Robert’s life was upended at 17 when her mother died in a car accident.

“It was heartbreaking, I was just having difficulties to go on and you know, the French families are very attached to mom. My dad and my brother didn’t do anything. I was trying to do studies, trying to feed my brother and father,” she says.

Sad and overwhelmed with assuming the role of cook and housekeeper to her family while trying to keep up her studies, she transferred to George Mason University in suburban Washington D.C., got her business degree, and married her first husband at 21.

“Washington D.C. was very charming, very European,” Robert says. “I decided to stay and I became an entrepreneur.” Robert owned a cell phone company, an accessory shop for women and a dog grooming shop. After 15 years, she divorced her husband and opened a mortgage bank. Her life changed again when Wall Street crashed in 2007.

“My bank had to close. I said, ‘That’s it, I am done with the corporate world, I am going to do what I’ve always want to do because cooking is my passion.’ The business world was too cruel for me. I wanted to make people happy with food,” Robert says.

She opened Annie’s Bistro, named after her late mother, in Middleburg, Virginia, in 2007 and moved it to Bethesda, Maryland, three years later, until she decided in 2013 to bring the restaurant to Charleston, away from the gray winters of the nation’s capital.
 

 

Annie’s Bistro, in Mount Pleasant Town Centre, served French food to rave reviews until she lost her lease.

In July 2020, at the height of covid, Robert opened the newly named Ville Sainte Bistro. Because the restaurant seats 110 inside and another 110 outside, she was able to keep open during covid, following cleaning protocols and spacing out diners.
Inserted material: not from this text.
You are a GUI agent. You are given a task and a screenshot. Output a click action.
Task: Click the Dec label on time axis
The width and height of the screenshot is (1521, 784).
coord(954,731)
Robert may have had a fast-paced life, but her food is pure, slow French comfort. Steak frites, seared duck breast, mini-ravioli filled with soft French cheese. Meals take a bit longer because they are made to order. She shops daily at 7 a.m., prepares food all afternoon, and opens her doors at 5 p.m.

“My menu changes daily because it’s fresh. I use local farmers—shrimp from the shrimpers, fish from the fishermen, lettuce and tomatoes from the farm—and my cheeses are imported from France, except what I can buy here,” Robert says. “Most of the recipes are my grandparents’, just literally simple, clean cooking.”

Her father was surprised at her food infatuation.

“He said, ‘I love your new career. I love what you’re doing. But please tell me, because I’ve never seen that passion. What happened?’ And I told my dad, actually I burst into tears on the phone, I said, ‘Dad, I owe it all to Grandpa and Grandma because I had it in me, but it was not ready to come out.’ My dad agreed that I fought it,” Robert says.

Now, that love affair with food is demonstrated by how she runs Ville Sainte Bistro, which does not do takeout.

“A duck breast has to be medium rare and seared and then rested,” Robert says. “If you put that in a box and ship it out to somebody’s house, it keeps cooking and becomes rubber.”

Robert says she was never affected by the sticker shock egg buyers have experienced, because she’s been paying a premium for farm-fresh eggs all along, and says supporting local farmers and the local economy is a passion she hopes to expand on as an advocate for buying local food.

“Don’t ask me to serve you something with strawberries in winter. What? It tastes like freaking water. There’s no taste to it,” Robert says. “I have integrity with food. I don’t have to do this. I do this because I want to. But I’m not going to do it halfway. I’m now 57 years old. I have nothing to lose. And I don’t owe anything to anybody.”

As executive chef, she can usually be found in the kitchen alongside Chef Jared Rhine. Along the way, Robert remarried, and Manly, her husband of 20 years, runs the front of the house.

Another translation Robert is bringing to Charleston is the French style of lingering at the table.

“When you reserve your table, it’s for the night. We do not flip tables,” Robert says. “Most clients spend an average of three hours. We are a dining experience; we are not here to just feed you. When you come to us, you are dining, enjoying your company. Take your time, put your phone away, have a human conversation! Isn’t that what dining is all about?”